Records provided section start

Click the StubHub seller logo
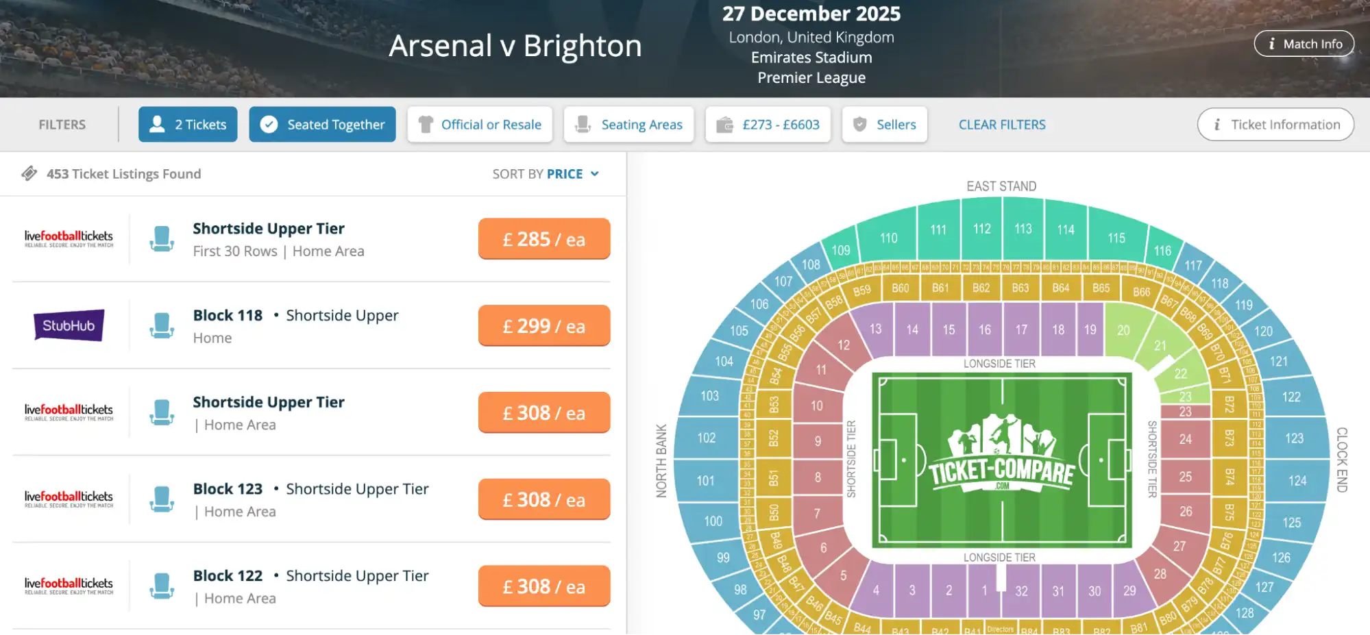68,326
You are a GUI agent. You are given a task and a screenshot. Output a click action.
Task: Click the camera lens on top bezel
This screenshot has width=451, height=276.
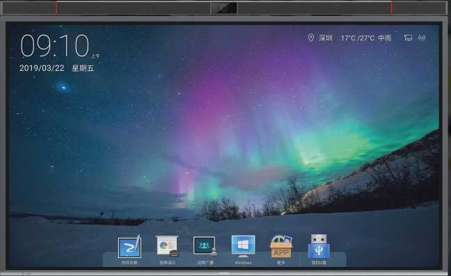pos(224,8)
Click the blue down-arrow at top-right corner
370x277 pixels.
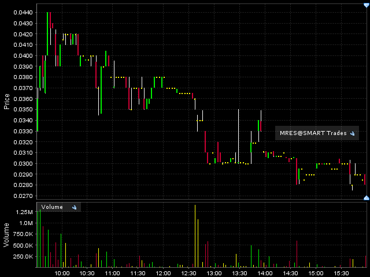[366, 5]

Records provided section end

(Task brief) Retype each of the entries above exactly as it appears, with no pictures.

(Answer for the task)
Click the StubHub seller logo
68,326
You are a GUI agent. You are given a task and a screenshot. Output a click action.
Task: Click the camera lens on top bezel
This screenshot has width=451, height=276.
pos(224,8)
Click the blue down-arrow at top-right corner
370x277 pixels.
[366, 5]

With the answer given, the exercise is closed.